Most users won’t have problems with those two new or if there are problems they affect only one of the two. E.g. disabling blur for performance does not require to disable the Lanczos filter. Therefore I implemented a KConfig based blacklist during Akademy. It uses KWin’s default KConfig file (~/.kde[4]+/share/config/kwinrc) and uses KConfigGroup "[Blacklist]". The blur effect uses the sub-group "[Blur]", while the Lanczos filter uses the sub-group "[Lanczos]". This might be extended in future releases.

The blacklist is implemented in a way that specific driver versions for specific hardware are blacklisted. So if a new driver version is released this one won’t be blacklisted automatically in the hope that the new driver version fixes the issues (e.g. it is known that the upside-down issue is already resolved in Mesa master). On the other hand this means that if a problem is not fixed it will occur for the user as soon as the new version is installed. Which will of course cause problems and users will claim that $distribution is harming KDE because of $stupid thing.

The blacklist can be updated by a KConf update script and that’s the way we will ship a default blacklist in 4.5 (this is currently not yet implemented as we still collect information on drivers causing the problems). So if you as a distribution are informed about a problem with a specific driver please pass the information to me, so that I can update the blacklist for the final or minor release and (after the release) please ship a kconfig update script to change the blacklist. This is especially important if you update the drivers (e.g. a development release). Although I have no idea how to automatically update the blacklist if a user is getting the drivers from e.g. xorg-edgers PPA (btw this seems to cause quite some crashers).

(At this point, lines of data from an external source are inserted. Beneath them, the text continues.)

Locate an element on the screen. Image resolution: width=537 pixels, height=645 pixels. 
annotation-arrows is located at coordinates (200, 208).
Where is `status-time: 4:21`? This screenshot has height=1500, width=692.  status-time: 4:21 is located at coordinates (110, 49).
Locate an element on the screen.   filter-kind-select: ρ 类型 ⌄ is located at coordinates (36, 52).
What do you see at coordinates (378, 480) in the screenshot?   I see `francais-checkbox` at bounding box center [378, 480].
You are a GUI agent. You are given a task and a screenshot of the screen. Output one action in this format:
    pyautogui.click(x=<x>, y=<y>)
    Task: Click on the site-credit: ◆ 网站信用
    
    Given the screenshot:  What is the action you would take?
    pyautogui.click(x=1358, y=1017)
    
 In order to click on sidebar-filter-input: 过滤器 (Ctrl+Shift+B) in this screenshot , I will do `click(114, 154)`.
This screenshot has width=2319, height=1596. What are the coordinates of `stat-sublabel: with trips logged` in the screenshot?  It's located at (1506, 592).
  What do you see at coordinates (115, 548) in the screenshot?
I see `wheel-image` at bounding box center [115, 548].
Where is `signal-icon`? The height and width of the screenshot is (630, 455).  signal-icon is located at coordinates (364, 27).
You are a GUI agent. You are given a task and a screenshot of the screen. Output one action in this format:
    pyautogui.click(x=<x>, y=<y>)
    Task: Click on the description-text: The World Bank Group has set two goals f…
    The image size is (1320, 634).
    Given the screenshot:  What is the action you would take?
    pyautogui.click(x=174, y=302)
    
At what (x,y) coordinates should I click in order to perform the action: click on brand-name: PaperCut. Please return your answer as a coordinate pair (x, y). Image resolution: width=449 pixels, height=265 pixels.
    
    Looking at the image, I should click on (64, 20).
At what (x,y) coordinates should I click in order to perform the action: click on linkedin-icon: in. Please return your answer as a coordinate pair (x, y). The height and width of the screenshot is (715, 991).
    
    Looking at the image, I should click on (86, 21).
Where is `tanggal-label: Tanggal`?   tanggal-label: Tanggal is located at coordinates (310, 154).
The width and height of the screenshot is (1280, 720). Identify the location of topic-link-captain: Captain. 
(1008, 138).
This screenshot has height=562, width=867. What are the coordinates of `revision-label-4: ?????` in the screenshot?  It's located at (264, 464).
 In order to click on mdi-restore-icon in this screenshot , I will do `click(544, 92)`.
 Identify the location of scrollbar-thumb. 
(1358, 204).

The entries of the blacklist are normal KConfig entries with driver identifier as key (e.g. Intel or NVIDIA) and a list of strings for the values. Each list item is a concrete identifier for a combination of renderer and version separated by colon, dash, colon (:-:). Renderer and version can be read from glxinfo. Here an example blacklist:

[Blacklist][Blur]
NVIDIA=GeForce 9400M/PCI/SSE2:-:3.2.0 NVIDIA 195.36.24

[Blacklist][Lanczos]
NVIDIA=GeForce 9400M/PCI/SSE2:-:3.2.0 NVIDIA 195.36.24

Which will block my GPU on both blur effect and lanczos filter (which is of course not required). I will update the blogpost with link to the kconf update script as soon as it is implemented.